### Questions to answer
1 – Decide whether each statement about the passage on Afro-futures agrees with it, answering yes or no and quoting the deciding words of the passage: (a) Black people might live on floating cities after climate change raises sea levels; (b) nomadic tree-planters might terraform Mars; (c) subterranean Afrikan villages are imagined for a future without the ozone layer.
2 – Duplicate the part of the passage on Afro-futures between "disappeared and has" and "visions of freedom.", inclusive.

For Blackness heralds the end of the white as a privileged subject

entirely. Blackness is the fertile ground on which the world stands, and

when we rise, so too will the world built upon us crumble.

Out of the ashes this apocalypse come countless Afro-futures waiting to

be; wondrous, speculative universes where Black people are free and push

the boundaries of what is possible. Perhaps there is a future where

Black people live on floating cities after the consequences of climate

change cause sea levels to rise. Or maybe we will live in atmospheric

cities high above the clouds caused by a nuclear winter. In a future

where the ozone layer is gone, perhaps we will live in subterranean

Afrikan villages. Or maybe we are nomadic tree-planters, terraforming

the Earth after its desertification. Imagine a future where there are

billions of genders, each with their own temple dedicated to them and

their own community of disciples. Imagine stargazing sisterhoods, time

traveling ancestors, and intergalactic maroon communities. Imagine

interstellar voyages aboard the Black Star space shuttle, or perhaps a

cosmic Harlem Renaissance. Imagine futures where the human has

disappeared and has made way for the emergence of a new being. Anarkata

asks us to dream of Black possibilities that have not yet been imagined.

From the end of the world comes new ways of being, new ways of living,

new visions of freedom.

(Stored records)
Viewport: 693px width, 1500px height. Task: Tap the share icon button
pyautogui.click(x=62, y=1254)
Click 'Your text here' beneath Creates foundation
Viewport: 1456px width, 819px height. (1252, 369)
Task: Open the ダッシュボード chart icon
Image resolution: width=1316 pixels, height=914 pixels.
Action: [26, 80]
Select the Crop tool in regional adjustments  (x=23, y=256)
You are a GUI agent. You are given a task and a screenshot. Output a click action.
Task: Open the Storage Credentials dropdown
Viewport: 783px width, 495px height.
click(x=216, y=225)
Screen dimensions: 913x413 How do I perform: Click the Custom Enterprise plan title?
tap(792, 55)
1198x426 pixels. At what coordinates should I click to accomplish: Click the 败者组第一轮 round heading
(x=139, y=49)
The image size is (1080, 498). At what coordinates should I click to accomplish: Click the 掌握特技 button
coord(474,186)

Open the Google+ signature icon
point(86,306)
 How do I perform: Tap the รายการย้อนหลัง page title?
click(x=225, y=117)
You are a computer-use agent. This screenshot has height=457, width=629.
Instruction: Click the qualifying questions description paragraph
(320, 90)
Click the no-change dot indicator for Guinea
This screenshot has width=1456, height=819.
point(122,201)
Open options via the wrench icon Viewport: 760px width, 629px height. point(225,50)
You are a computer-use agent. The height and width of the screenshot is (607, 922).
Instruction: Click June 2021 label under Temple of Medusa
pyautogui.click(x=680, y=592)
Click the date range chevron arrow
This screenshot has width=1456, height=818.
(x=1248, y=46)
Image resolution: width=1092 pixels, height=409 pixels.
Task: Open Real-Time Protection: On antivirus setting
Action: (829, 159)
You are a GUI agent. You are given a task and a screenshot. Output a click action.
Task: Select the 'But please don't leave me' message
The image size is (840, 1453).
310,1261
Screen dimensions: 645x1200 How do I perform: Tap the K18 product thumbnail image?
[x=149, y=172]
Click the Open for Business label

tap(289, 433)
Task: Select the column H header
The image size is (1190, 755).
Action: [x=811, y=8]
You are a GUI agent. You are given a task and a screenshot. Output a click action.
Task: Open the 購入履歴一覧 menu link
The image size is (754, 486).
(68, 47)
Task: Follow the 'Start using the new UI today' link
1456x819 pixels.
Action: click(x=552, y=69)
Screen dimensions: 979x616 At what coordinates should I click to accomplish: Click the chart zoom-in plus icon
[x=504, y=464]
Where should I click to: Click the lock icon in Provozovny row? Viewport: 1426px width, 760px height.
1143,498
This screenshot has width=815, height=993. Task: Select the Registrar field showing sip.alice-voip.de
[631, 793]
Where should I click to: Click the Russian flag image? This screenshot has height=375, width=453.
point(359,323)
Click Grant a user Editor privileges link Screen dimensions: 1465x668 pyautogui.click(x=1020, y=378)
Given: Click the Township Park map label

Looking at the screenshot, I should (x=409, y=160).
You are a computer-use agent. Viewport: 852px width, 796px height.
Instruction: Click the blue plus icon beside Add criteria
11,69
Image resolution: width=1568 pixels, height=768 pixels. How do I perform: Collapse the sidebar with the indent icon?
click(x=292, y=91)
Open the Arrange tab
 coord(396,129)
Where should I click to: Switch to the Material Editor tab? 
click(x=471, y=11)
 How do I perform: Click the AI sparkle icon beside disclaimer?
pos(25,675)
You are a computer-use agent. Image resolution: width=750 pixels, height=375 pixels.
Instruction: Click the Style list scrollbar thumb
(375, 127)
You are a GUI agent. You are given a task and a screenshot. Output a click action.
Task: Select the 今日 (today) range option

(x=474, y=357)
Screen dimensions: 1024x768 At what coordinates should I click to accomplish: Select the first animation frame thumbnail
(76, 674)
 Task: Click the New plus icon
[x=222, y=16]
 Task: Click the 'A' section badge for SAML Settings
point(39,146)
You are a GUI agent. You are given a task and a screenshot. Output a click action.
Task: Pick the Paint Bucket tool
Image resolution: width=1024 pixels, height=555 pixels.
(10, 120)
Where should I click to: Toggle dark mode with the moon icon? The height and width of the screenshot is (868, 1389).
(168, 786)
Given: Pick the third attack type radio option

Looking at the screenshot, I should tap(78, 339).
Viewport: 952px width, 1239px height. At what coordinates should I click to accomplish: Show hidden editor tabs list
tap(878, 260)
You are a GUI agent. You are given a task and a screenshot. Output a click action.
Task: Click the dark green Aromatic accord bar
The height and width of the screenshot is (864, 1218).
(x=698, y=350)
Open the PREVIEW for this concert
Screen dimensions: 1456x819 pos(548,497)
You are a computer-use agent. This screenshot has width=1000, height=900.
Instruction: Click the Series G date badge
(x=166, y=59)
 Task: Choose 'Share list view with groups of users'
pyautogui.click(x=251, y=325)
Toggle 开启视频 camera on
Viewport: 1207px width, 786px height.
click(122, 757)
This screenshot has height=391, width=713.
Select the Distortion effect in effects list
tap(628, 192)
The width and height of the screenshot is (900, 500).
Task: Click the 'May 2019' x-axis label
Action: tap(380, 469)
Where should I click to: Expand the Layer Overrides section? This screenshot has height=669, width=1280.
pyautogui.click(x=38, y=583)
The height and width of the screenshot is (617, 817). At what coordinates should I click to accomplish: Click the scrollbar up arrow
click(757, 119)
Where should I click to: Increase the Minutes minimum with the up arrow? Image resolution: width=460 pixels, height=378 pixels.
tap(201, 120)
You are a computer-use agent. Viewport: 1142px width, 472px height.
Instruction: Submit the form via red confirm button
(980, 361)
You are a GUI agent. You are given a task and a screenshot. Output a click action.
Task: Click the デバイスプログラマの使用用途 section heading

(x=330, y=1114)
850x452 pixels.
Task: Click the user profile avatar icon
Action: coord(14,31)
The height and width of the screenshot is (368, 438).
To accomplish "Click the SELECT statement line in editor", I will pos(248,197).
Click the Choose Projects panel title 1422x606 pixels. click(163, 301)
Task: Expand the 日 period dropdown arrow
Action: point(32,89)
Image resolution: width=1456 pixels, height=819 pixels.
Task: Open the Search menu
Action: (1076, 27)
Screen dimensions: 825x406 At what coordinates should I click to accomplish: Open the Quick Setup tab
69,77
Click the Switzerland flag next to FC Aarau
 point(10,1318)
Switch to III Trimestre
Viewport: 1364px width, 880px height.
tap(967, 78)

### Solutions by task
1 –
(a) Yes: "Perhaps there is a future where Black people live on floating cities after the consequences of climate change cause sea levels to rise."
(b) No: "Or maybe we are nomadic tree-planters, terraforming the Earth after its desertification."
(c) Yes: "In a future where the ozone layer is gone, perhaps we will live in subterranean Afrikan villages."

2 –
disappeared and has made way for the emergence of a new being. Anarkata

asks us to dream of Black possibilities that have not yet been imagined.

From the end of the world comes new ways of being, new ways of living,

new visions of freedom.